→ Exercise prompt:
Using the line that contains "INICIO (65, 418)" as the first line and the last line of the data as the final one, give every line in that range again exactly.

Collected data entries
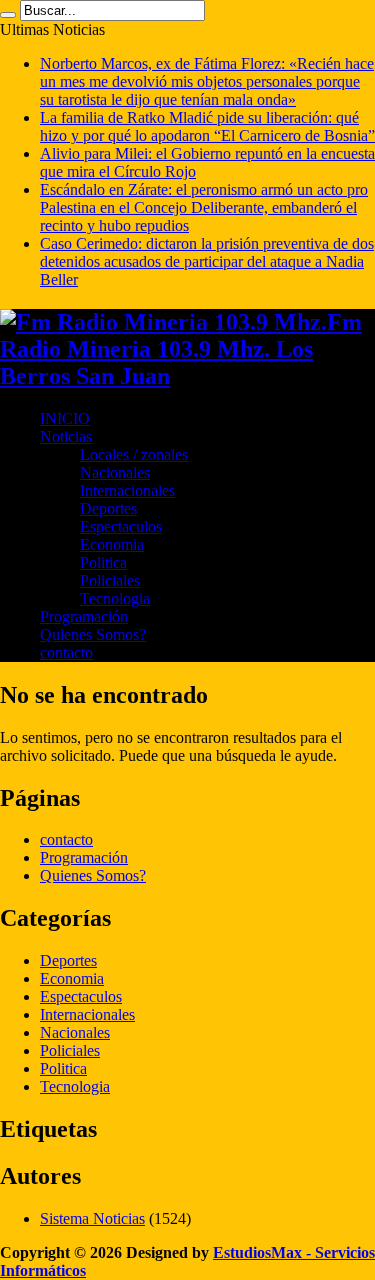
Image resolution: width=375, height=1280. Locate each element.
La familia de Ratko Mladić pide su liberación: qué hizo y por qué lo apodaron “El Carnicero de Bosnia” (207, 126)
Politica (103, 562)
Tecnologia (115, 598)
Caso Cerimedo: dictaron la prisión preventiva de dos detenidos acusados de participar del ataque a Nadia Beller (207, 261)
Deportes (108, 508)
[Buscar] (8, 15)
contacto (66, 652)
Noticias (66, 436)
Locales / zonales (134, 454)
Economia (112, 544)
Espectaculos (121, 526)
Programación (84, 616)
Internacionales (127, 490)
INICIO (65, 418)
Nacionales (115, 472)
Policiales (110, 580)
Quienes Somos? (93, 634)
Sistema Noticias (92, 1218)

→ Output of the task:
INICIO (65, 418)
Nacionales (115, 472)
Policiales (110, 580)
Quienes Somos? (93, 634)
Sistema Noticias (92, 1218)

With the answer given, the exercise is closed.